Assignment
From the line containing "You are a computer-use agent." to the end of the records, print every line exactly, both ends included, and leave out the pictures.

Data for this exercise
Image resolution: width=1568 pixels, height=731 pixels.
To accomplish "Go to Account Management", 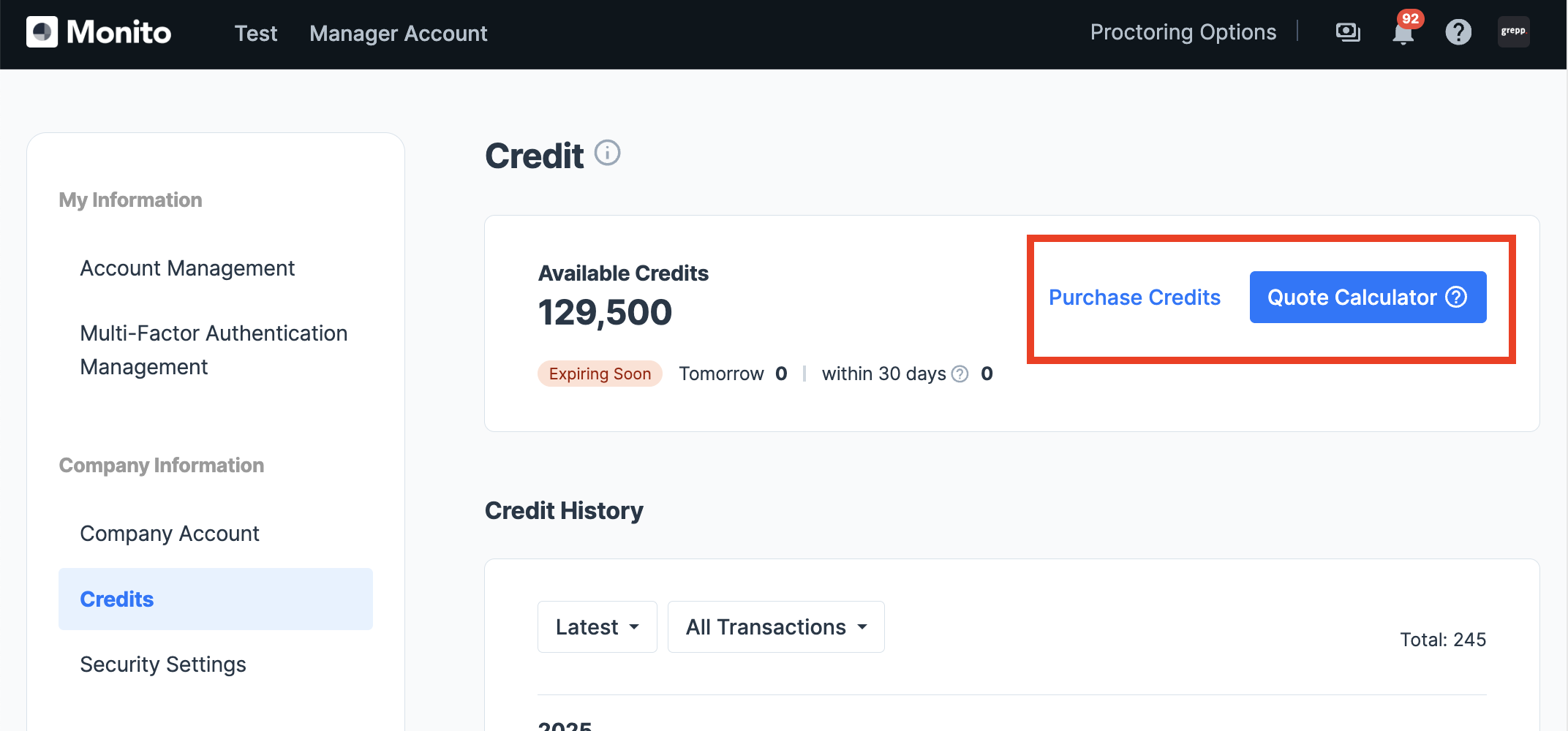I will (187, 268).
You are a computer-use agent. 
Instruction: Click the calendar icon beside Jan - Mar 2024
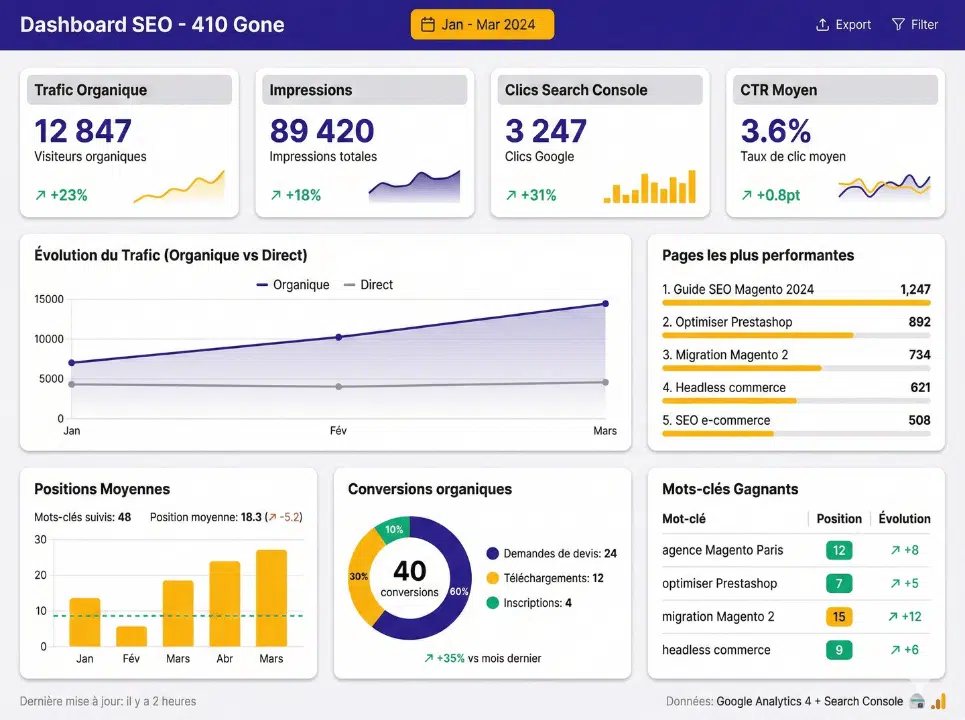pyautogui.click(x=428, y=24)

Written answer
You are a computer-use agent. 
Instruction: Click the calendar icon beside Jan - Mar 2024
pyautogui.click(x=428, y=24)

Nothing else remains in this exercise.